Class-level refactorings happen several times per day. Depending on your design, breakthroughs may happen a few times per week and can take several hours to complete. (Nonetheless, remember to proceed in small, test-verified steps.) Use your iteration slack to complete breakthrough refactorings. In some cases, you'll won't have time to finish all of the refactorings you identify. That's okay; as long as the design is better at the end of the week than it was at the beginning, you're doing enough.

Avoid creating TODO comments or story/task cards for postponed refactorings. If the problem is common enough for you or others to notice it again, it will get fixed eventually. If not, then it probably isn't worth fixing. There are always more opportunities to refactor than time to do it all; TODOs or refactoring cards add undue stress to the team without adding much value.

Incrementally Designing Architecture

Large programs use overarching organizational structures called architecture. For example, many programs segregate user interface classes, business logic classes, and persistence classes into their own namespaces; this is a classic three-layer architecture. Other designs have the application pass the flow of control from one machine to the next in an n-tier architecture.

These architectures are implemented through the use of recurring patterns. These aren't design patterns in the formal Gang of Four1 sense. Instead, they're standard conventions specific to your codebase. For example, in a three-layer architecture, every business logic class will probably be part of a "business logic" namespace, may inherit from a generic "business object" base class, and probably interfaces with its persistence layer counterpart in a standard way.
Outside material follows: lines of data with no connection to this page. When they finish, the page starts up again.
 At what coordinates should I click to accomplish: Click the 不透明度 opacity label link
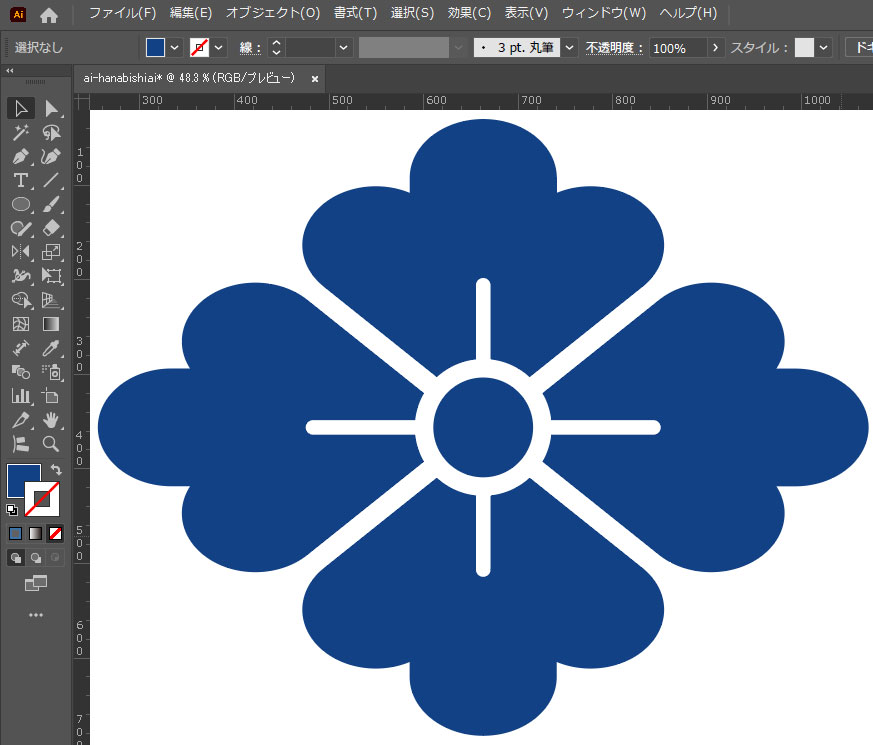(614, 48)
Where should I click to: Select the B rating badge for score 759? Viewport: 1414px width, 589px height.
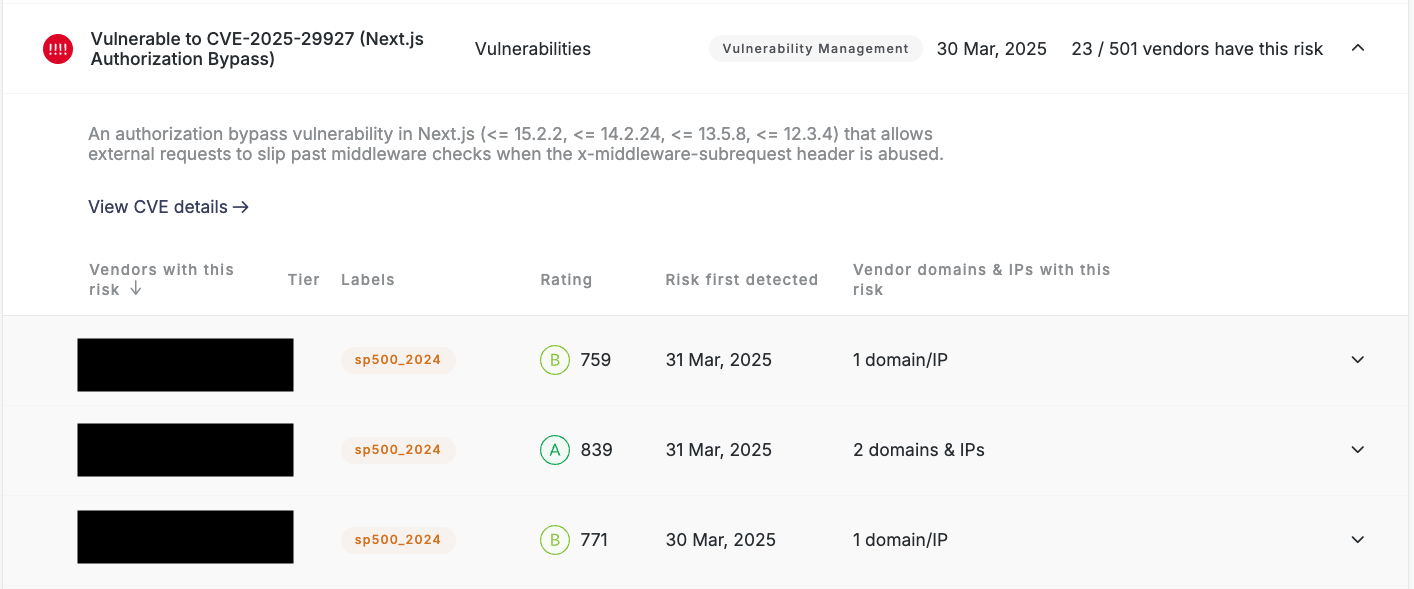555,360
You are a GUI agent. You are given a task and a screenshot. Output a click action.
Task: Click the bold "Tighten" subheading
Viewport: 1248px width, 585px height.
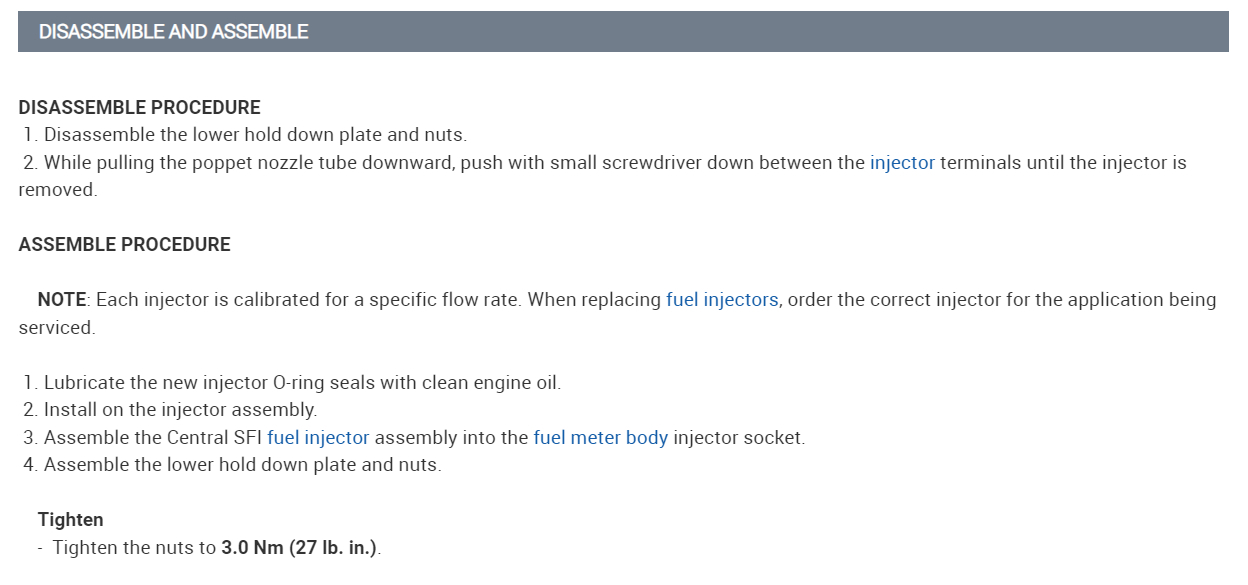point(70,519)
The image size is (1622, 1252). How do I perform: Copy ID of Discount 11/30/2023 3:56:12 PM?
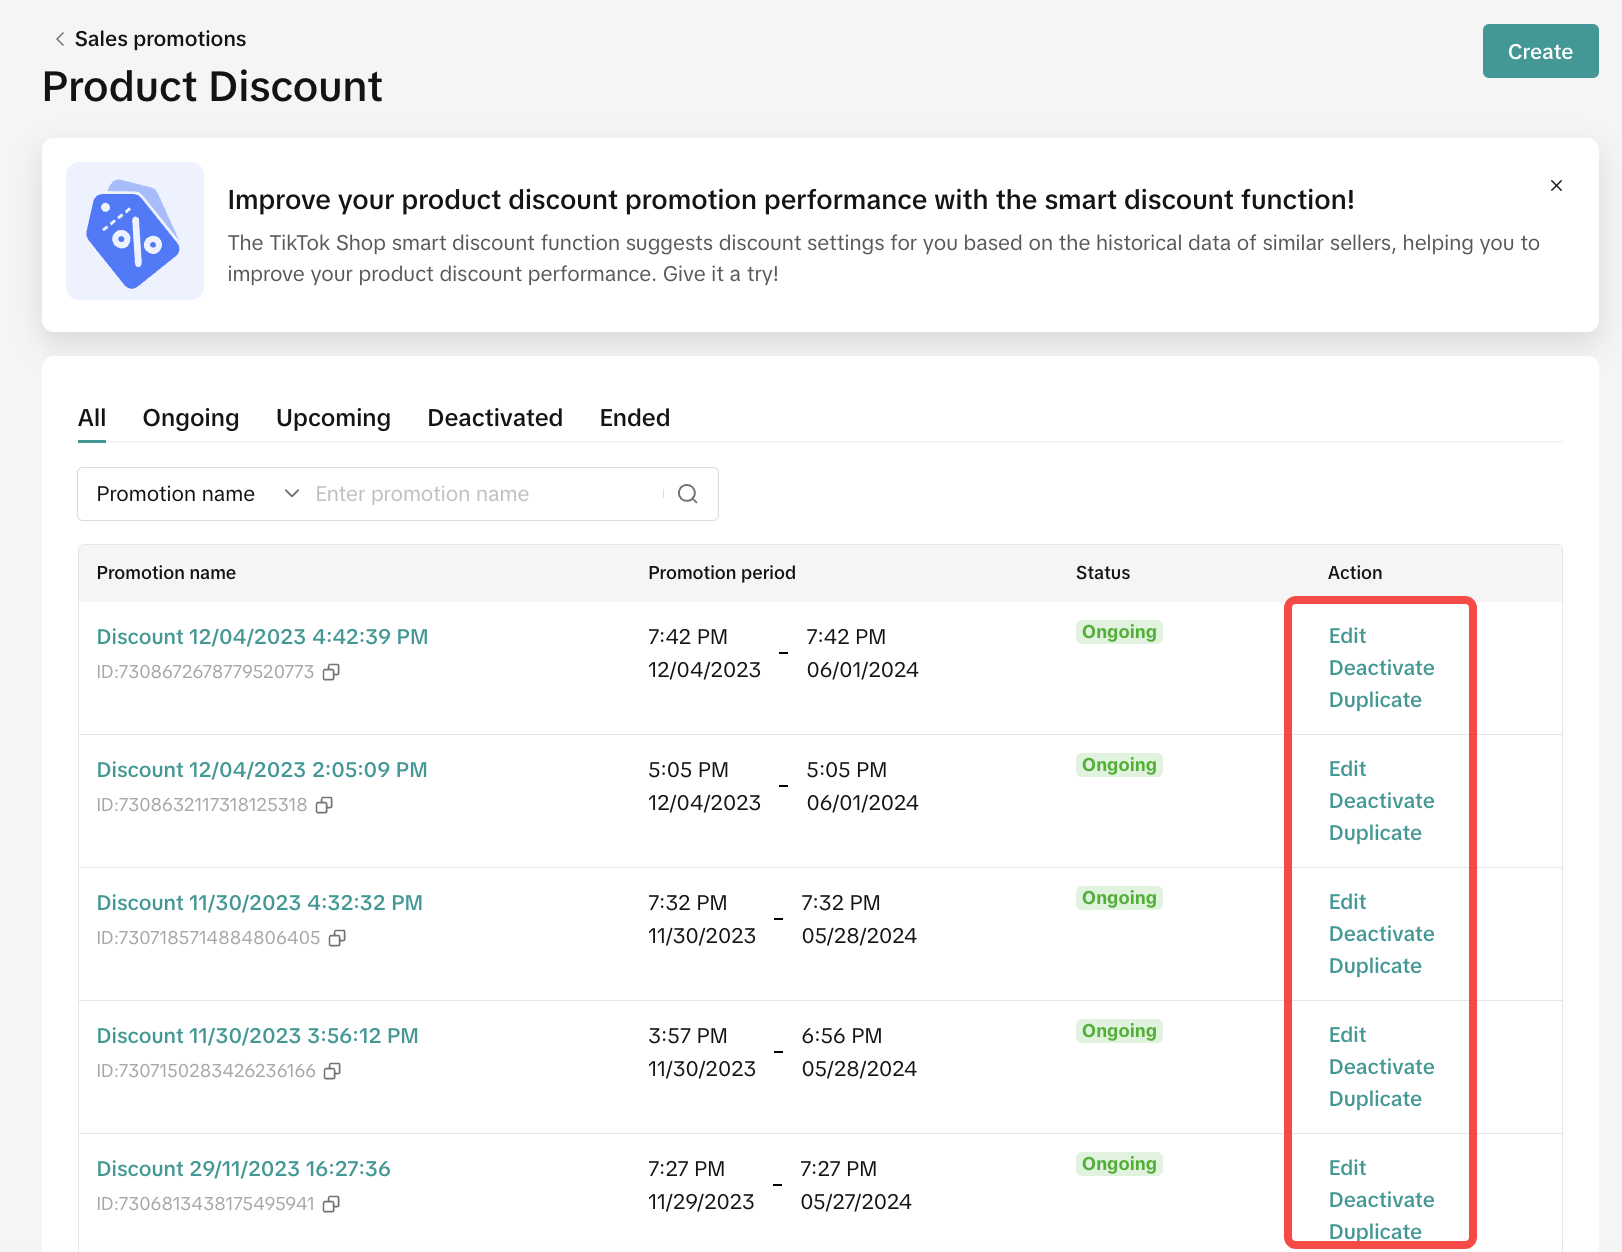(333, 1071)
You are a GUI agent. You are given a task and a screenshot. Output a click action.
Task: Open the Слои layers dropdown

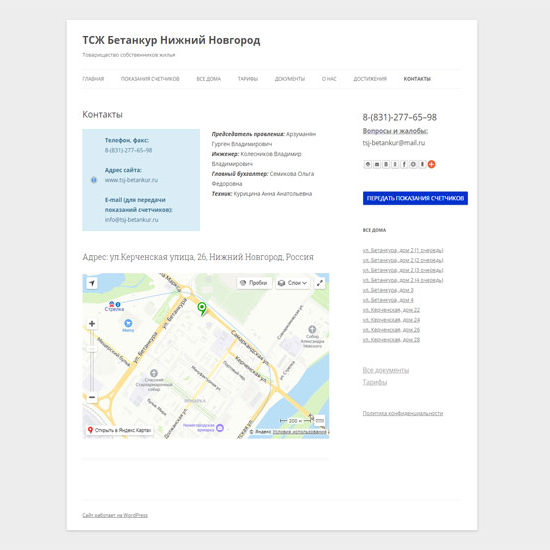pos(293,283)
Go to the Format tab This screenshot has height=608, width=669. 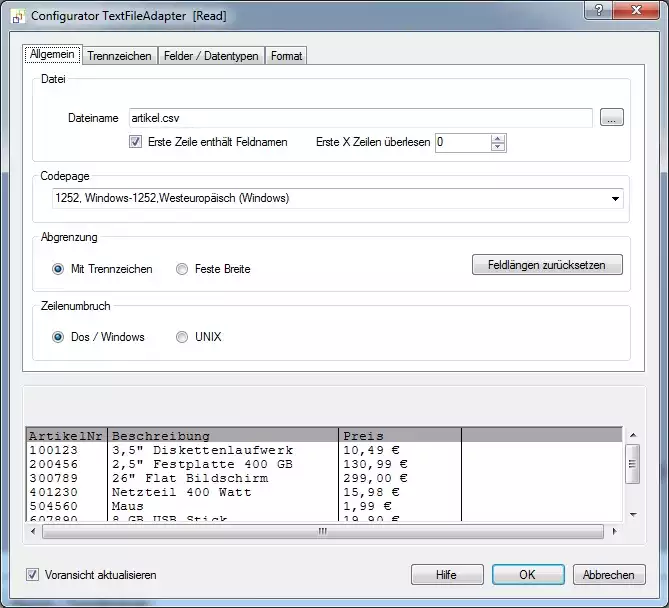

1The "Gang of Four" is a common nickname for the authors of Design Patterns, a book that introduced design patterns to the mainstream.

These recurring patterns embody your application architecture. Although they lead to consistent code, they're also a form of duplication, which makes changes to your architecture more difficult.

Fortunately, you can design architectures incrementally. As with other types of continuous design, use TDD and pair programming as your primary vehicle. While your software grows, be conservative in introducing new architectural patterns: introduce just what you need to for the amount of code you have and the features you support at the moment. Before introducing a new pattern, ask yourself if the duplication is really necessary. Perhaps there's some language feature you can use that will reduce your need to rely on the pattern.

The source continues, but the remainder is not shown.